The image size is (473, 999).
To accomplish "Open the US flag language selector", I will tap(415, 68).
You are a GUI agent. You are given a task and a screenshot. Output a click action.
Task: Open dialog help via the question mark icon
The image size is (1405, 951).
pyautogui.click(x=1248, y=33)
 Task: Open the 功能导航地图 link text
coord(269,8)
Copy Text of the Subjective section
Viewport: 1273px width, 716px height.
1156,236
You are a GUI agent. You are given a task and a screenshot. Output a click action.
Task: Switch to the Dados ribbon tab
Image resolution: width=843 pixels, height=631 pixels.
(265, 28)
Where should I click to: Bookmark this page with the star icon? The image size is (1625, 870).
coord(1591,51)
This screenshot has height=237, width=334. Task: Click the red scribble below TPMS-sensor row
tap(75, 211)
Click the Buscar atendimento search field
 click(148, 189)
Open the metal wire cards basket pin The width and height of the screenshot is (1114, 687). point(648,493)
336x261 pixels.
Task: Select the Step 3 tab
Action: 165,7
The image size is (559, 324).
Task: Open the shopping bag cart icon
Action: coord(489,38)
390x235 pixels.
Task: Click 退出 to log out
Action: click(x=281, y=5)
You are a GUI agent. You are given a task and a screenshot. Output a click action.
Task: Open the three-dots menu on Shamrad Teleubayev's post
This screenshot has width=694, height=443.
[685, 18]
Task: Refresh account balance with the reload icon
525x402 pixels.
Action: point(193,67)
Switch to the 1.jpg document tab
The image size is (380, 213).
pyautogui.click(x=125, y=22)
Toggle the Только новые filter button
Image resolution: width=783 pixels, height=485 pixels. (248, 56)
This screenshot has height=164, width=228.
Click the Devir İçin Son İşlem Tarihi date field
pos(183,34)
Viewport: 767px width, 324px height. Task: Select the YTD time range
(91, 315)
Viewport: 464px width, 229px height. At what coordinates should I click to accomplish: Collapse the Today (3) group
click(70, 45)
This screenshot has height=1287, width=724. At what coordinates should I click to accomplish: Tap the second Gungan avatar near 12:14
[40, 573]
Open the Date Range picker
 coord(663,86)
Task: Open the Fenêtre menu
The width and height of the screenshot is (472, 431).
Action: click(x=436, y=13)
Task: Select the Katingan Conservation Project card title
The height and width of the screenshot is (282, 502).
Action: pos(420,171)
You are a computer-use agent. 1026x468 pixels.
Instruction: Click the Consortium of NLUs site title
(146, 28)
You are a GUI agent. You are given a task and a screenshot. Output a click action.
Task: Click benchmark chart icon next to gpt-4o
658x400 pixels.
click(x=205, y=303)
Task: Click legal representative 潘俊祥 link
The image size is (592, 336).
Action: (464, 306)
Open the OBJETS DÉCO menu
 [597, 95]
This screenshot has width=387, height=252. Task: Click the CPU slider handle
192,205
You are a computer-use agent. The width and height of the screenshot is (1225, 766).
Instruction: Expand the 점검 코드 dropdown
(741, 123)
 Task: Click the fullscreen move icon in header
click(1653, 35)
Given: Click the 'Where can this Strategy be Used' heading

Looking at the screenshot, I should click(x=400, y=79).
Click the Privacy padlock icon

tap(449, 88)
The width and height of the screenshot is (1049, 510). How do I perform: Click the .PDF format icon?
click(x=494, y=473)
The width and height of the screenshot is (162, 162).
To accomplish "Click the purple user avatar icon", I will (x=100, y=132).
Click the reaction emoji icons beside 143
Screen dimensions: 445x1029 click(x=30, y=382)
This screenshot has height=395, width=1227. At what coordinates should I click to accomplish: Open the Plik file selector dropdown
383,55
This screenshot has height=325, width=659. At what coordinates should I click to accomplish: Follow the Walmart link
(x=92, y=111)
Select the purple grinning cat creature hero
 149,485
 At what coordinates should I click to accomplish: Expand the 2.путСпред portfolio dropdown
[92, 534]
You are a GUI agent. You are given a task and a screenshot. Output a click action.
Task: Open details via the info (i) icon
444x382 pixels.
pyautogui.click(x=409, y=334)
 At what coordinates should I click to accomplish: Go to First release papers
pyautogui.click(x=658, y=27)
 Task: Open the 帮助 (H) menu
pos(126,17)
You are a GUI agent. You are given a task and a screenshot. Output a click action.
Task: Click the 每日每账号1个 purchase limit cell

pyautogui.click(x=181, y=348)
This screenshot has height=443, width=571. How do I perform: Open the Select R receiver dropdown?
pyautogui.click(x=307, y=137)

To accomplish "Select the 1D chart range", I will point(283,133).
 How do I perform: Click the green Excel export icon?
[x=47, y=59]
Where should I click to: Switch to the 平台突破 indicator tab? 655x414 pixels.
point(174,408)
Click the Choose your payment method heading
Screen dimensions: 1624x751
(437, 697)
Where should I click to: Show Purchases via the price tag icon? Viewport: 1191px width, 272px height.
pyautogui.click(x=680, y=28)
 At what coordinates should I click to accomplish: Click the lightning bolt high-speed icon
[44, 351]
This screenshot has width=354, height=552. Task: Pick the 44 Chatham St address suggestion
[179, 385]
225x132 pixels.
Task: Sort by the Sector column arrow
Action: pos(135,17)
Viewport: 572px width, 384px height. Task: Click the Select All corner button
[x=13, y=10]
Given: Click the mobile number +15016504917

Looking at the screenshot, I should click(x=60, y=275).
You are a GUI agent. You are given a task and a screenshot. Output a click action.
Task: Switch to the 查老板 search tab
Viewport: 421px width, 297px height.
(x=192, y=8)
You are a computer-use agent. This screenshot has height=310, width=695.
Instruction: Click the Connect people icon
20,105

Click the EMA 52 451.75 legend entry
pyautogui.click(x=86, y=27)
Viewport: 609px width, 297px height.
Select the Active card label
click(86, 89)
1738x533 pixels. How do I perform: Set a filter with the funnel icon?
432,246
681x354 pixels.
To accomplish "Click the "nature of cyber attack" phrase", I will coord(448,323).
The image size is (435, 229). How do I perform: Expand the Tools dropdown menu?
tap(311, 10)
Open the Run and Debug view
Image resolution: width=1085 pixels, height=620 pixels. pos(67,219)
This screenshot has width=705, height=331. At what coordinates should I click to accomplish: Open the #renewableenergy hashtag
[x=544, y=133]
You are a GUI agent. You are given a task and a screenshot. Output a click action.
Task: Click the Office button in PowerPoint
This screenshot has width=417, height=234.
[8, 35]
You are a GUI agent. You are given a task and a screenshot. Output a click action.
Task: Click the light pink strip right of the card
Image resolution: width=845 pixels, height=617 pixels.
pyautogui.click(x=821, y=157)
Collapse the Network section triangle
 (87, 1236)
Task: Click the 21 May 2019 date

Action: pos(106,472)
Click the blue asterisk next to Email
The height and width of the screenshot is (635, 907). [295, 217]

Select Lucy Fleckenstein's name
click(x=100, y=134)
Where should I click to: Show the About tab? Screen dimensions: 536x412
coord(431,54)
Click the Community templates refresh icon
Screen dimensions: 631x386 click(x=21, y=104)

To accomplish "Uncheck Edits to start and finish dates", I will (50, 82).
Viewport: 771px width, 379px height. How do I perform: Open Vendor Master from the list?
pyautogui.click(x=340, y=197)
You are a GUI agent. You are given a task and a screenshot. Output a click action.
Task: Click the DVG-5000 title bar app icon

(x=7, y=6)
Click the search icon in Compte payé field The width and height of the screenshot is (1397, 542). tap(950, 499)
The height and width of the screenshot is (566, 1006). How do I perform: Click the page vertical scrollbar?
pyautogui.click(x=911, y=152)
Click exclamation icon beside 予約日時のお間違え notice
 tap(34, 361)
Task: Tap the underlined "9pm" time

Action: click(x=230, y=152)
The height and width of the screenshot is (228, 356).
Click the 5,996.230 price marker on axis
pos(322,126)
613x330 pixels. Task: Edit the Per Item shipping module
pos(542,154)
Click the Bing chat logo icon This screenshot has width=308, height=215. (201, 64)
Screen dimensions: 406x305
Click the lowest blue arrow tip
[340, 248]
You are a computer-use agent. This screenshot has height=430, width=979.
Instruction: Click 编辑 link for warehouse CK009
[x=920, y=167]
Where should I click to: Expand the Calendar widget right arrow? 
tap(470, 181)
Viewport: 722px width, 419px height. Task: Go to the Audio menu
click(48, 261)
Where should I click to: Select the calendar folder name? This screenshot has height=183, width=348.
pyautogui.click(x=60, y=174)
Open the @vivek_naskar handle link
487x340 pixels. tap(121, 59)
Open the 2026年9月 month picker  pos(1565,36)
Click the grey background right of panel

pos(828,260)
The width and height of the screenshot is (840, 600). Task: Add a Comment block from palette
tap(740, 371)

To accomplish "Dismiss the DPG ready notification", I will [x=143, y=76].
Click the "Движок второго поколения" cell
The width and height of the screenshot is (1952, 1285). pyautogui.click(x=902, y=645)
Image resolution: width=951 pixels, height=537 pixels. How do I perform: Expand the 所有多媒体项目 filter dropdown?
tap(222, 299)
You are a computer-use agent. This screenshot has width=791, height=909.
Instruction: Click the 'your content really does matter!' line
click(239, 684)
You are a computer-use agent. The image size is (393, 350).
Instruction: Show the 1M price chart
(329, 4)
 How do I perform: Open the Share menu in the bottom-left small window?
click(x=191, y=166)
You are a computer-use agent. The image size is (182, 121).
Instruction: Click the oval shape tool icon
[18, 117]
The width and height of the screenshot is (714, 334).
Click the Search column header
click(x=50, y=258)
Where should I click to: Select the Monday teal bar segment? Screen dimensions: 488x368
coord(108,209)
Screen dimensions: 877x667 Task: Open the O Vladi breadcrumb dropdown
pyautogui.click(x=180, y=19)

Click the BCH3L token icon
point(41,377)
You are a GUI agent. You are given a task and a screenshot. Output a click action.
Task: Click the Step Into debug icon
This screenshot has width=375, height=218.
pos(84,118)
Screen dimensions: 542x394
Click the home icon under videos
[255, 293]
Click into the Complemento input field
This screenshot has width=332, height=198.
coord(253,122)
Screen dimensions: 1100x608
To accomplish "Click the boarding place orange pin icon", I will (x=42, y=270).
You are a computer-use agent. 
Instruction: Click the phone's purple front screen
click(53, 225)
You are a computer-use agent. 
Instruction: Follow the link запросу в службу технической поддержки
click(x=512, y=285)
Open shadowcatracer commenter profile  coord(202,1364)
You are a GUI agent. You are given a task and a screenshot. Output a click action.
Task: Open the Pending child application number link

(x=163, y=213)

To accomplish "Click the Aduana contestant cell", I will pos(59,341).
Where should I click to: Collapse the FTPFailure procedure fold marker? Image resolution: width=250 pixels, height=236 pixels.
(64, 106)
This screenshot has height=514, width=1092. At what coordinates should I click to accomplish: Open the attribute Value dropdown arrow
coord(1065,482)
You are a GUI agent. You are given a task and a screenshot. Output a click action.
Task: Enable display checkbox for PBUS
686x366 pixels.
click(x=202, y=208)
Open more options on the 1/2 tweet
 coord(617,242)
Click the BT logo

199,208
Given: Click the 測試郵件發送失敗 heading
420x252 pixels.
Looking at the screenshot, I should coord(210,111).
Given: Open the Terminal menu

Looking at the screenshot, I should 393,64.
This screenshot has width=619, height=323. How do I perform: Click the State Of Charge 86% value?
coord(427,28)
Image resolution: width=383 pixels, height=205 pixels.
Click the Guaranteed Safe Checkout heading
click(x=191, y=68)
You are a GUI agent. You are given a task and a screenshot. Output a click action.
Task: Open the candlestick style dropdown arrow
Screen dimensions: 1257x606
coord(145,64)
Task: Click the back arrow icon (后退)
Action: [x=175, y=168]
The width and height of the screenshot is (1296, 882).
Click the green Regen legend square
=======
• [Action item]: Starting from the data above, filter for lines with "computer" and copy each one.

• [Solved problem]:
You are a computer-use agent. 1026x468 pixels.
You are a computer-use agent. The width and height of the screenshot is (1225, 766).
You are a computer-use agent. This screenshot has height=310, width=695.
You are a computer-use agent. This screenshot has height=430, width=979.
You are a computer-use agent. This screenshot has width=791, height=909.
You are a computer-use agent. The image size is (393, 350).
You are a computer-use agent. The image size is (182, 121).
You are a computer-use agent. 
You are a computer-use agent. 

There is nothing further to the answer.